Reproduce each of the following rows verbatim, omitting the pictures from your answer.

** START **

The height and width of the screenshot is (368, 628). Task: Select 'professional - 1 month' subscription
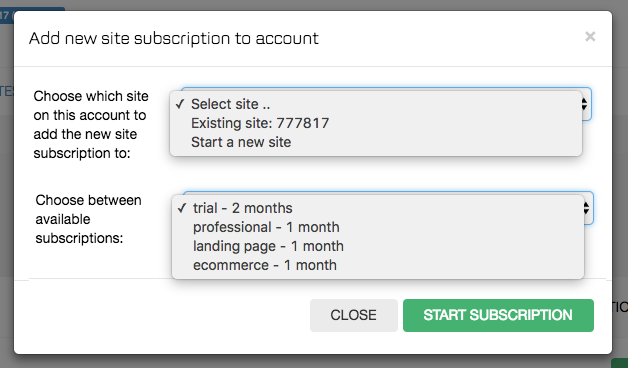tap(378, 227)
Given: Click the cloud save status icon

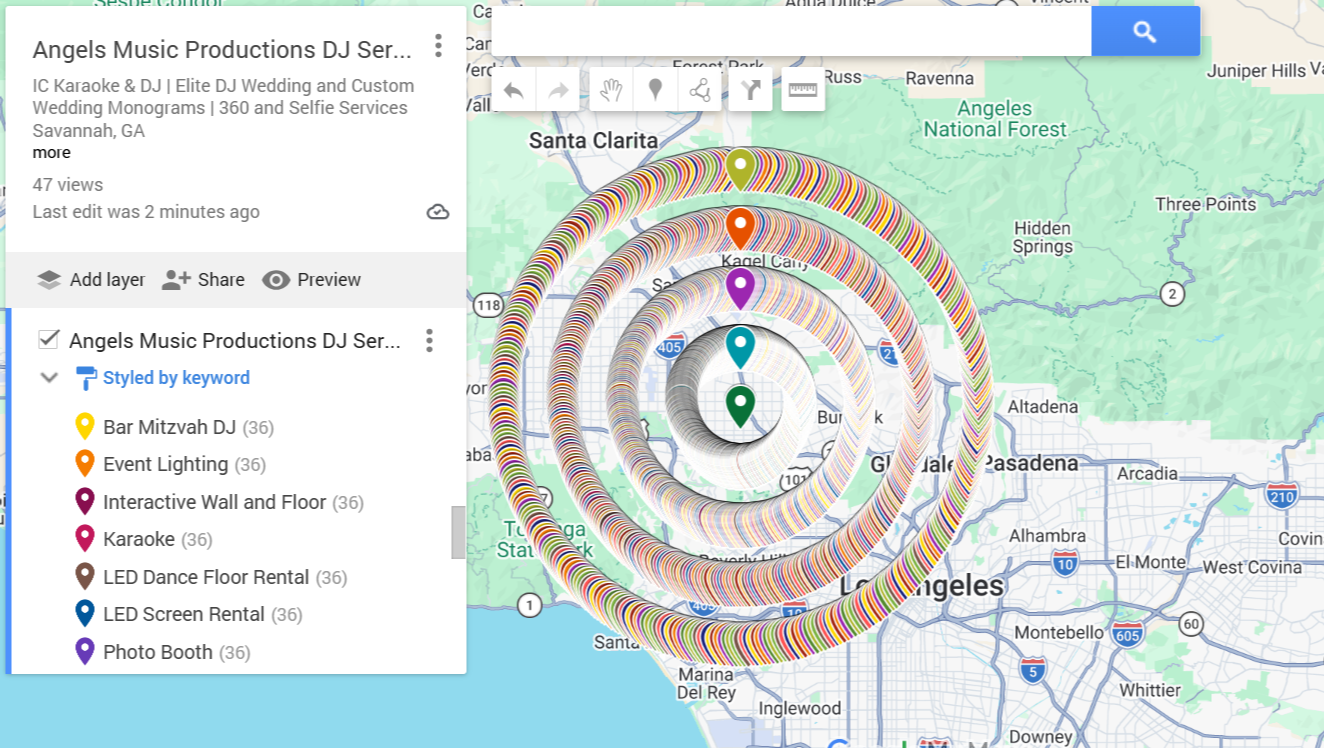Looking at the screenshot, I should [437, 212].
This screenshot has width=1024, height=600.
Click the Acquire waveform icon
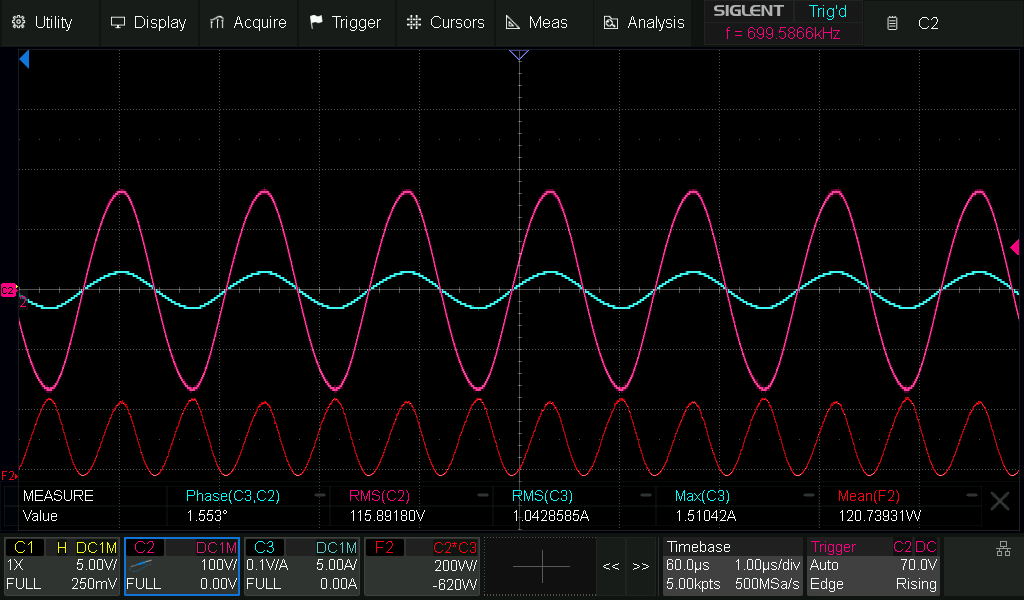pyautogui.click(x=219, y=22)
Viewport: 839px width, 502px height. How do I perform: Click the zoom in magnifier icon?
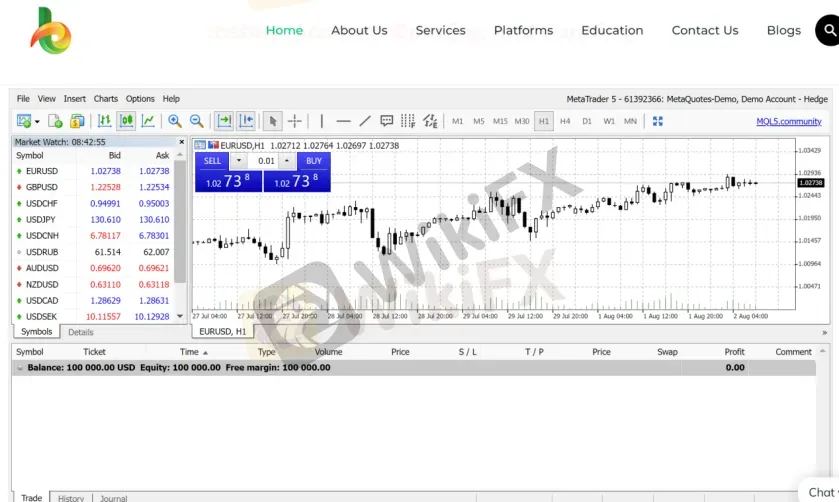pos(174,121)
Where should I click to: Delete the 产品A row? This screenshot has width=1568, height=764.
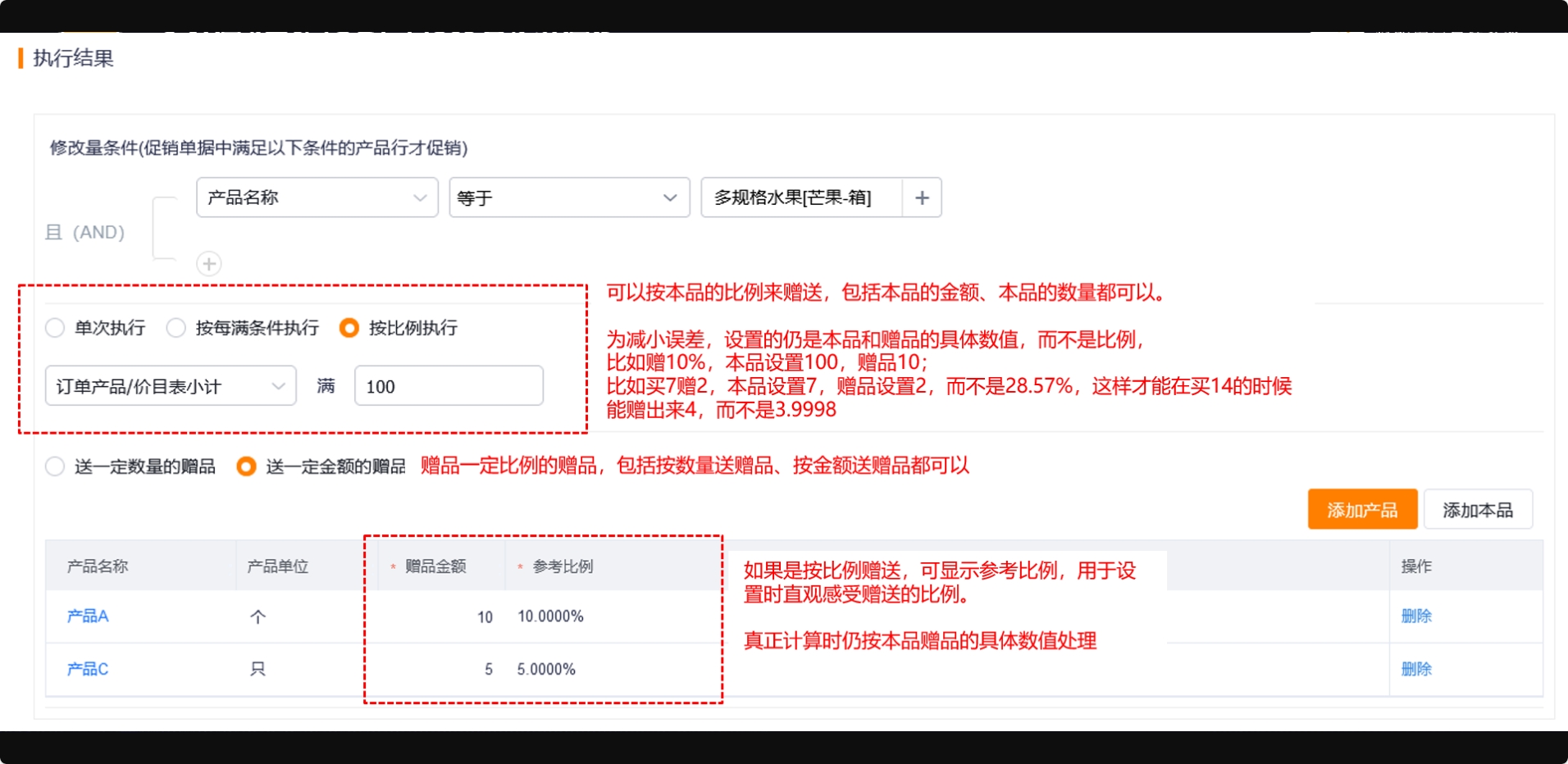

** END **

## IN RESPONSE
The height and width of the screenshot is (368, 628). Task: Select 'professional - 1 month' subscription
tap(378, 227)
Given: Click the cloud save status icon

Looking at the screenshot, I should [437, 212].
This screenshot has width=1024, height=600.
Click the Acquire waveform icon
pyautogui.click(x=219, y=22)
Viewport: 839px width, 502px height. How do I perform: Click the zoom in magnifier icon?
pos(174,121)
Where should I click to: Delete the 产品A row? This screenshot has width=1568, height=764.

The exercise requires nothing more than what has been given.